● **Passage provided**
_ _ _

Off-Policy Actor

class pytorchrl.agent.actors.off_policy_actor.OffPolicyActor(device, input_space, action_space, algorithm_name, noise=None, checkpoint=None, sequence_overlap=0.5, recurrent_net=None, recurrent_net_kwargs={}, obs_feature_extractor=None, obs_feature_extractor_kwargs={}, act_feature_extractor=None, act_feature_extractor_kwargs={}, common_feature_extractor=None, common_feature_extractor_kwargs={}, num_critics=2)[source]

Bases: pytorchrl.agent.actors.base.Actor

Actor critic class for Off-Policy algorithms.

It contains a policy network (actor) to predict next actions and one or two Q networks.

Parameters
  • device (torch.device) – CPU or specific GPU where class computations will take place.

  • input_space (gym.Space) – Environment observation space.

  • action_space (gym.Space) – Environment action space.

  • algorithm_name (str) – Name of the RL algorithm used for learning.

  • checkpoint (str) – Path to a previously trained Actor checkpoint to be loaded.

  • noise (str) – Type of exploration noise that will be added to the deterministic actions.

  • obs_feature_extractor (nn.Module) – PyTorch nn.Module to extract features from observation in all networks.

  • obs_feature_extractor_kwargs (dict) – Keyword arguments for the obs extractor network.

  • act_feature_extractor (nn.Module) – PyTorch nn.Module to extract features from actions in all networks.

  • act_feature_extractor_kwargs (dict) – Keyword arguments for the act extractor network.

  • common_feature_extractor (nn.Module) – PyTorch nn.Module to extract joint features from the concatenation of action and observation features.

  • common_feature_extractor_kwargs (dict) – Keyword arguments for the common extractor network.

  • recurrent_net (bool) – Whether to use a RNNs as feature extractors.

  • sequence_overlap (float) – From 0.0 to 1.0, how much consecutive rollout sequences will overlap.

  • recurrent_net_kwargs (dict) – Keyword arguments for the memory network.

  • num_critics (int) – Number of Q networks to be instantiated.

_ _ _

Answer these from the Off-Policy Actor reference:
1. Which class does OffPolicyActor list as its base?
2. What default value does the signature give num_critics?
3. What does the noise parameter set?
Rely only on the Off-Policy Actor reference for your answers.

● **Excerpted records**
_ _ _

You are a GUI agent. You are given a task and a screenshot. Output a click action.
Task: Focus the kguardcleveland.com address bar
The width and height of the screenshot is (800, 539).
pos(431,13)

_ _ _

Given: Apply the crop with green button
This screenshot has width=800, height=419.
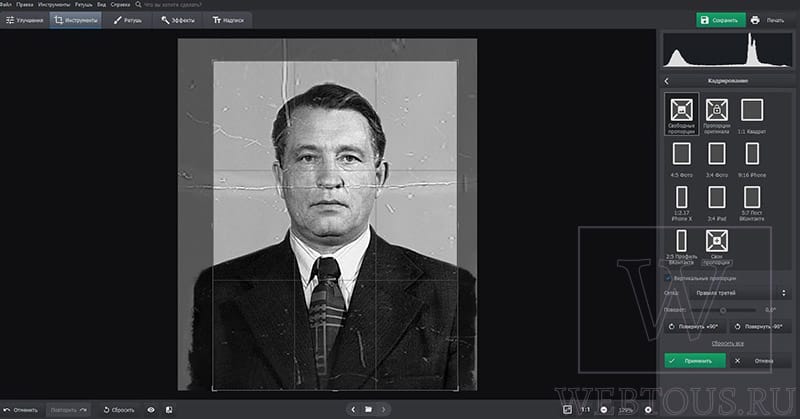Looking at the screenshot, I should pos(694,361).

_ _ _

● **Output below**
1. pytorchrl.agent.actors.base.Actor
2. 2
3. The type of exploration noise that will be added to the deterministic actions.